Nepalese film actress and filmmaker

Jharana Thapa (झरना थापा) (born as Kamala Raj Bhandari on March 28, 1975) is a Nepalese film actress, film producer and film director. She was one of the top star actress of late 90s and 2010s. Thapa made her Kollywood debut in Daijo (1996) opposite star actor Bhuwan K.C. She received critical acclaim for her breakout role in the 1998 movie Dharam Sankat.

After working in Nepali cinema for 20 years, she turned into a film director. Her debut directorial movie A Mero Hajur 2 was released in September 2017.

==Early life==
Jharana Thapa was born on 28 March 1980 in Pyuthan, Nepal.

## Required actions
- A) Decide whether each statement agrees with the Jharana Thapa profile, giving yes or no and quoting the words that settle it: (i) Her first Kollywood film was Daijo, from 1996. (ii) She spent 10 years in Nepali cinema before she began directing. (iii) Her first film as a director came out in 2017.
- B) From the Jharana Thapa profile, extract the stretch from "Jharana Thapa (झरना" through "movie Dharam Sankat." word for word.

Stored items:

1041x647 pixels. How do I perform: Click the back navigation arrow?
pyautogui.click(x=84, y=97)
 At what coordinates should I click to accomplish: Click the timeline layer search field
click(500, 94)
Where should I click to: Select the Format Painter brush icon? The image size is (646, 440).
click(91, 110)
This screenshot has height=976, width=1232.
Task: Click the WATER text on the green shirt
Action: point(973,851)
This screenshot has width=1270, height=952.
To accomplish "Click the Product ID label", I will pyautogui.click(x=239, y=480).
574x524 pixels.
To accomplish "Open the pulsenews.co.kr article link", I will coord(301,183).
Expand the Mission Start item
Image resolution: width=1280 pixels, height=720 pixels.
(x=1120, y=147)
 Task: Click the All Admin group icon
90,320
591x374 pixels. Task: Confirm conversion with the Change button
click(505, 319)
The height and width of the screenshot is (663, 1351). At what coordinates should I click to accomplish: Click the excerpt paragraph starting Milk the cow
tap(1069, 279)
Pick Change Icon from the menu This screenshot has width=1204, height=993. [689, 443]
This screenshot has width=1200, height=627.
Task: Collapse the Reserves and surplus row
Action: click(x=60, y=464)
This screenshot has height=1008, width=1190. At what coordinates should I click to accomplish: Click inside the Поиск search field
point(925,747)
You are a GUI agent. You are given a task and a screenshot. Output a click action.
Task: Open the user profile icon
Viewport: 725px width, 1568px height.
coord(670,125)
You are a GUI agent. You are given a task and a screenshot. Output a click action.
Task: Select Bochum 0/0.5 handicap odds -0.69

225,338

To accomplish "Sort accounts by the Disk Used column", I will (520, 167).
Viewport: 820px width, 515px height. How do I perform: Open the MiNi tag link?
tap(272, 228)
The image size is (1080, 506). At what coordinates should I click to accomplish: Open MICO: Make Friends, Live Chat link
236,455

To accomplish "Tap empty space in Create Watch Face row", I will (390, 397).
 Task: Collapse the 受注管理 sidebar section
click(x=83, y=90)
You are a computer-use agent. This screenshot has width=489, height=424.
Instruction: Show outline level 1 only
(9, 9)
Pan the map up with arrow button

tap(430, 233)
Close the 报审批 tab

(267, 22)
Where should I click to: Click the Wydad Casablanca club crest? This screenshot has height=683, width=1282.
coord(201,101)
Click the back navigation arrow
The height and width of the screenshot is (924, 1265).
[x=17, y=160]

## Results of the exercise
- A)
(i) Yes: "Thapa made her Kollywood debut in Daijo (1996) opposite star actor Bhuwan K.C."
(ii) No: "After working in Nepali cinema for 20 years, she turned into a film director."
(iii) Yes: "Her debut directorial movie A Mero Hajur 2 was released in September 2017."

- B)
Jharana Thapa (झरना थापा) (born as Kamala Raj Bhandari on March 28, 1975) is a Nepalese film actress, film producer and film director. She was one of the top star actress of late 90s and 2010s. Thapa made her Kollywood debut in Daijo (1996) opposite star actor Bhuwan K.C. She received critical acclaim for her breakout role in the 1998 movie Dharam Sankat.